Texto e fotos: Marcie Grynblat Pellicano
Como minha idade já foi divulgada em cadeia nacional de televisão por ninguém menos do que meu próprio marido, posso revelar – sem constrangimento – que ouço falar de São Petersburgo há mais de 50 anos. Meus pais (principalmente minha mãe, de ascendência russa) diziam maravilhas desse lugar que, pra mim, acabou adquirindo status de conto de fadas. Palácios, pontes, monumentos, imperadores, imperatrizes, tesouros, guerras, tudo isso debaixo de muita neve e com o termômetro atingindo temperaturas muito além da imaginação de uma pobre menina vivendo no Patropi. Cresci assim, em meio a muito pelmeni, vodka, e longas conversas sobre o dia em que meus pais finalmente visitariam a tão sonhada cidade.
Não visitaram.
Por mais de 50 anos, eu também não. Na verdade, em 1994 quase fui. Estive em Moscou e considerei seriamente a possibiidade de tomar um trem — mas o medo foi maior do que a vontade. A abertura política ainda era uma coisa recente no país e, se dava medo andar 100 metros nas ruas, imaginem viajar mais de 600 quilômetros de trem…
Corta para o Carnaval de 2011. Aproveitando de uma permanência na Europa, compramos um belo pacote e lá vou eu!

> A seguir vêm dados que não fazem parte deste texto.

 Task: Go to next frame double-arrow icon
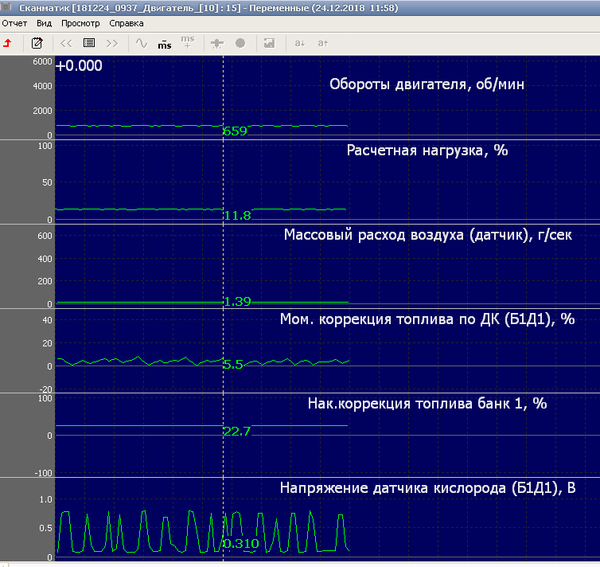coord(112,43)
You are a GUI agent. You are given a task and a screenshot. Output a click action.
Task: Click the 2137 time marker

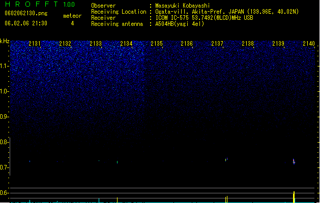tap(217, 43)
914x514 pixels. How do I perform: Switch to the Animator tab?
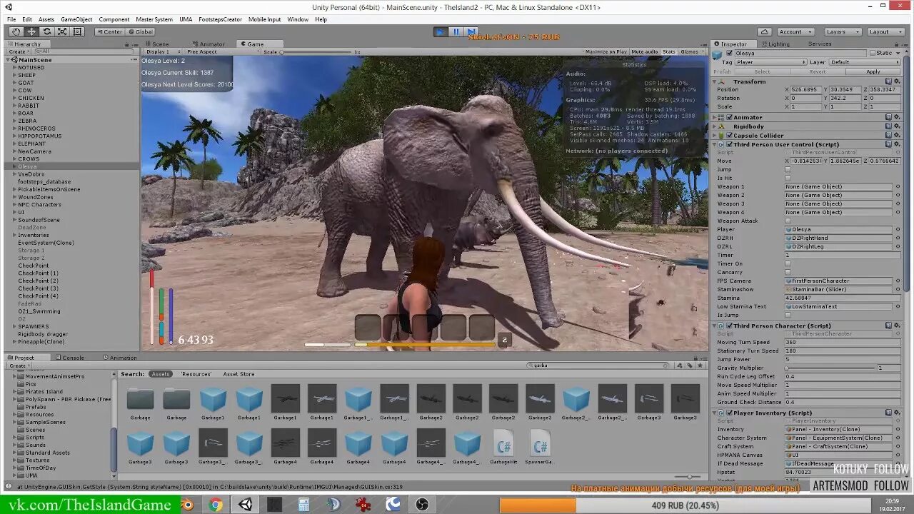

Três horas de vôo de Paris. Apenas três horas! Não me canso de constatar e alardear as vantagens de que desfrutam os felizardos que vivem no velho continente. Principalmente em Paris, que é o ponto de partida perfeito pra qualquer destinação européia.
Chego a São Petersburgo às 3 da tarde com o mercúrio na casa de -10º. Quer dizer, fresquinho. E no carro já tenho as mesmas primeiras impressões que tive em Moscou em 94: o cinza, a arquitetura pesada, as roupas escuras, os monumentos mastodônticos, tudo contribuindo pra uma espécie de tristeza — que talvez só seja tristeza para nós acostumados ao sol, às cores, mesas nas calçadas, essas coisas…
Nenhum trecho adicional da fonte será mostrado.